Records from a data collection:
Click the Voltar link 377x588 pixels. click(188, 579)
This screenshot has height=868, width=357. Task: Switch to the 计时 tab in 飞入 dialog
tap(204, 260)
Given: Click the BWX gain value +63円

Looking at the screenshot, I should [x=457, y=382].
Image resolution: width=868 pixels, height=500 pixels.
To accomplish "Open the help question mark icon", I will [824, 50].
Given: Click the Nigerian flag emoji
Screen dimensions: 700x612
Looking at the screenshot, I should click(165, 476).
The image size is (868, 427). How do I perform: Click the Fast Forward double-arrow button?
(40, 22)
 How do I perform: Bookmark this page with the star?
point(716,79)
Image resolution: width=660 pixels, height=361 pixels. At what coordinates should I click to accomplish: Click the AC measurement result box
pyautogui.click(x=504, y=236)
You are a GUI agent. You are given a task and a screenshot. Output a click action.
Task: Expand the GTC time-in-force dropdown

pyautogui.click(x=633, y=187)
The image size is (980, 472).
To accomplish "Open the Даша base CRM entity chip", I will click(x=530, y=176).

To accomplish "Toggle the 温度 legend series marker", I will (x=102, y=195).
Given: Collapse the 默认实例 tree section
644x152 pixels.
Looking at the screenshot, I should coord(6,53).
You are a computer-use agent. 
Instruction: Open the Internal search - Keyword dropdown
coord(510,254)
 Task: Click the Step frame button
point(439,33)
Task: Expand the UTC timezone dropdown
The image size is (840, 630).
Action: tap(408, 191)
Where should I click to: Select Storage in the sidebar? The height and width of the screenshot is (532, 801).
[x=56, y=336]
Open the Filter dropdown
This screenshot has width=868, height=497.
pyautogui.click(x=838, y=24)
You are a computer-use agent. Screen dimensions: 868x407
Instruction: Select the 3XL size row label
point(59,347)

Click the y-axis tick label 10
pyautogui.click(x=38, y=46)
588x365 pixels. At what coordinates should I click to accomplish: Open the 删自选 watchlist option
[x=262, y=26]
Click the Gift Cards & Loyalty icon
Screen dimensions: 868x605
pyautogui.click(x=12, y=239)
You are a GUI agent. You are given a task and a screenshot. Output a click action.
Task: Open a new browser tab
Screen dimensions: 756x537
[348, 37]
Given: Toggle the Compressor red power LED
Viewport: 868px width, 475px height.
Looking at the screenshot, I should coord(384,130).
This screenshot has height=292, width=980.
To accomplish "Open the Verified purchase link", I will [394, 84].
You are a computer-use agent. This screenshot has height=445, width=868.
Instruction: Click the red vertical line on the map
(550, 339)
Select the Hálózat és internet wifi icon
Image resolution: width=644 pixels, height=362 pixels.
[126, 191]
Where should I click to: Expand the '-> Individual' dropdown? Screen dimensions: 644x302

| Work to be completed |
Whatever appears in the data above is to be set down exactly.

| Solution to this problem |
Click the Voltar link 377x588 pixels. click(188, 579)
This screenshot has height=868, width=357. Task: Switch to the 计时 tab in 飞入 dialog
tap(204, 260)
Given: Click the BWX gain value +63円

Looking at the screenshot, I should [x=457, y=382].
Image resolution: width=868 pixels, height=500 pixels.
To accomplish "Open the help question mark icon", I will [824, 50].
Given: Click the Nigerian flag emoji
Screen dimensions: 700x612
Looking at the screenshot, I should click(165, 476).
The image size is (868, 427). How do I perform: Click the Fast Forward double-arrow button?
(40, 22)
 How do I perform: Bookmark this page with the star?
point(716,79)
Image resolution: width=660 pixels, height=361 pixels. At what coordinates should I click to accomplish: Click the AC measurement result box
pyautogui.click(x=504, y=236)
You are a GUI agent. You are given a task and a screenshot. Output a click action.
Task: Expand the GTC time-in-force dropdown

pyautogui.click(x=633, y=187)
The image size is (980, 472).
To accomplish "Open the Даша base CRM entity chip", I will click(x=530, y=176).

To accomplish "Toggle the 温度 legend series marker", I will (x=102, y=195).
Given: Collapse the 默认实例 tree section
644x152 pixels.
Looking at the screenshot, I should coord(6,53).
You are a computer-use agent. 
Instruction: Open the Internal search - Keyword dropdown
coord(510,254)
 Task: Click the Step frame button
point(439,33)
Task: Expand the UTC timezone dropdown
The image size is (840, 630).
Action: tap(408, 191)
Where should I click to: Select Storage in the sidebar? The height and width of the screenshot is (532, 801).
[x=56, y=336]
Open the Filter dropdown
This screenshot has width=868, height=497.
pyautogui.click(x=838, y=24)
You are a computer-use agent. Screen dimensions: 868x407
Instruction: Select the 3XL size row label
point(59,347)

Click the y-axis tick label 10
pyautogui.click(x=38, y=46)
588x365 pixels. At what coordinates should I click to accomplish: Open the 删自选 watchlist option
[x=262, y=26]
Click the Gift Cards & Loyalty icon
Screen dimensions: 868x605
pyautogui.click(x=12, y=239)
You are a GUI agent. You are given a task and a screenshot. Output a click action.
Task: Open a new browser tab
Screen dimensions: 756x537
[348, 37]
Given: Toggle the Compressor red power LED
Viewport: 868px width, 475px height.
Looking at the screenshot, I should coord(384,130).
This screenshot has height=292, width=980.
To accomplish "Open the Verified purchase link", I will [394, 84].
You are a computer-use agent. This screenshot has height=445, width=868.
Instruction: Click the red vertical line on the map
(550, 339)
Select the Hálózat és internet wifi icon
Image resolution: width=644 pixels, height=362 pixels.
[126, 191]
Where should I click to: Expand the '-> Individual' dropdown? Screen dimensions: 644x302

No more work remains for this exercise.